Which mtdblock contains the NAND rootfs can be determined by
$ cat /proc/mtd
(Actually, the output should remind you of a certain Uboot definition either you or the alpha-6 loader set earlier.)
There is a thread on this forum that describes in detail how to mount a ubi fs, but I don't have the time to run it down right now. Basically, it involves issuing the following commands:
# ubiattach /dev/ubi_ctrl -m 1 -d 0 ## e.g. device 0 on mtd1
# mount -t ubifs ubi0:rootfs /mnt/nand
I'm willing to bet, though, that the rootfs that came with the Plug doesn't have the ubiattach
command on it, nor does it support a /dev/ubi_ctrl device.

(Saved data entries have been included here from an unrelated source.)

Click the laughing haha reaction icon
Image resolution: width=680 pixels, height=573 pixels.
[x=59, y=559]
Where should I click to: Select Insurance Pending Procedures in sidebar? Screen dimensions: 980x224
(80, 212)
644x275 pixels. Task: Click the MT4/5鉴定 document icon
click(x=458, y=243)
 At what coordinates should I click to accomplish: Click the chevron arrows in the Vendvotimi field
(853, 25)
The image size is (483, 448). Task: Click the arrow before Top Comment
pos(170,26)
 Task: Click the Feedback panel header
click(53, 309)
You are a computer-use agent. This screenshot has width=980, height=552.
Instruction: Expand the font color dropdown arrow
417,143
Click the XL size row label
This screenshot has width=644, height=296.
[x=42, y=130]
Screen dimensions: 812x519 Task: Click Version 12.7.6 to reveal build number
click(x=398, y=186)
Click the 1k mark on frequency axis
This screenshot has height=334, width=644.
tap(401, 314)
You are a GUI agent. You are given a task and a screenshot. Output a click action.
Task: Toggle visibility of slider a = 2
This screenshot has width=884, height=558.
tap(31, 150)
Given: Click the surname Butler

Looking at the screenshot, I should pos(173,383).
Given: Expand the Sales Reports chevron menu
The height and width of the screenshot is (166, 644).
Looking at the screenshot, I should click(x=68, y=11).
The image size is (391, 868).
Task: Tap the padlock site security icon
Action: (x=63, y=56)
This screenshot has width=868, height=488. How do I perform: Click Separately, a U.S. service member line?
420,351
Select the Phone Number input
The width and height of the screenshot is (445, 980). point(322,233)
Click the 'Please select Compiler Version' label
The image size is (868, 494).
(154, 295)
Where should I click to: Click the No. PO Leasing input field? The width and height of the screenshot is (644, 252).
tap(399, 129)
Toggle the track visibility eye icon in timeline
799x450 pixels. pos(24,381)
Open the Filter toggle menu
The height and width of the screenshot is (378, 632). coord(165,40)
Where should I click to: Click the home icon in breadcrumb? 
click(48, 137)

So, what you'll probably need to do is reconfigure your Plug to boot using the root fs on the NAND (but DON'T do a saveenv
), and after booting, mount the SDcard's fs from that environment. You can then either copy the current root over wholesale, or copy what you need. When you're done, reboot (and since you didn't do a saveenv
, it should revert back to booting from the SDcard again).
I'd advocate going with the alpha-6's rootfs and reapplying to it any changes you've previously made. I suspect things will always be a bit snarky if you continue to use Plug's original FS with the Ubuntu kernels going forward.